Digressions of a Dilettante

Digressions of a Dilettante
Vignettes of Inanity by Bud Hearn

Friday, March 6, 2009

Graceful Exits...The Artful Escapist

Ah, Spring, and Alfresco affairs…. Also, Death by Conversation with boring and socially inept persons.

These people are found everywhere…you may be one. Have you ever asked, “How do I escape this insipid person?” Here are some novel methods.

The Seated Dinner Party
A very touchy situation. Pre-planning is essential. Scope out in advance the place cards of your table guests. Stealthily switch them to reposition yourself, or to punish a friend.

If the place-card ploy fails, try the “cold shoulder approach.” On your right is a hypochondriac. On your left, a deaf-mute with hygiene issues. You have two options: First, announce your disappointment with the entrée. Boldly pull out your brightly-wrapped tin of King Oscar sardines. Often you don’t have to open it, for you will be shunned by both. If pressured, then pop the top. Great respect follows this act!

Perhaps you find one of the two guests mildly interesting. Then turn the “cold shoulder” to the other. The rejected one will persecute another guest…not your problem.

Special inventiveness is required to remove yourself from the table.
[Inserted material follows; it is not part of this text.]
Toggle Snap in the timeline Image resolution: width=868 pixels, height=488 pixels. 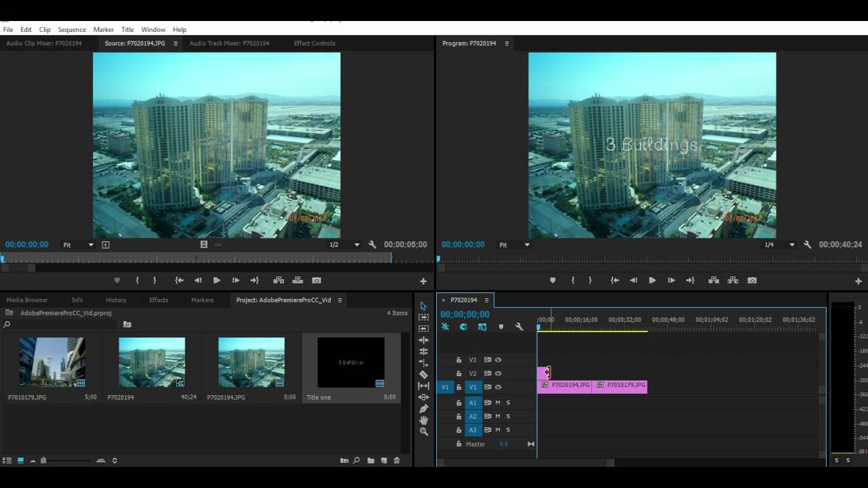point(463,327)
Aside from the usual crudities, like, “It must be the wine…Excuse me.” Or, “I must have swallowed a bone—I’ll be back if I live.” In either case, it will solve the problem and your prolonged absence will add drama to the table. No? Then try this: Take your cell phone, study it, and loudly exclaim, “Oops, my parole officer is calling,” as you hurry from the table. This leaves the door open to return, or not.

The Cocktail Party
Maybe you’ve been cornered by one with respiration de saumon, or respiration de vin… Mr. Fish Breath and Ms. Wine Exhaler. These people invade your spatial comfort zone, mingling words with malodorous mists. Escape is urgent. Look into the crowd, raise your hand and wave wildly, exclaiming, “Oh, Hi, be right over.” Utter a terse “Catch you later,” as you slip the noose, disappearing into the throng. Says Martha, the island doyenne, “deceptive but effective.”

Often you’re in a crowd discussing golf or other stupid subjects. Glance at your drink, remark indignantly, “Is it just me that got the rot-gut liquor?” Or, with panache, simply grimace and gag, “I must have grabbed someone else’s drink.” Return when the conversation reverts to salacious gossip or the Sports Illustrated issue with tantalizing photographs of beach scenery.

Another favorite quick-escape is to interject in a conversation lull, “Interesting…hold that thought, I’ll be right back.” Another Unfortunate passerby will soon be entrapped.

Sometimes escape is easier if you’re with someone. Lauren, a disarmingly cute island ingénue, said that before going into a party, she and a friend would have “code words or signs” that translate, “Dump the jerk… quick, find the door!” Never fails, she boasts.

Then there’s the “High-five approach.” As you enter, scan the room, see who and where The Dullards are. You can dodge them, of course, but decorum demands you minimally attempt to acknowledge their presence. Hustle by, bump them with your elbow. Or give them the old “high-five” salute or perfunctory shoulder pat. They’ll never suspect your insincerity.


Receptions
Large congregations include many “undesirables”. Attire often attracts these reprobates, especially if wearing tortoise-shell glasses or dark Hollywood shades. Strangers will mistake you for an Ivy League scholar or celebrity, so pretend. They will assume you are “somebody” and will, like the leeches they are, attach themselves to you. Concoct some cockamamie life story… it’ll improve their dull lives.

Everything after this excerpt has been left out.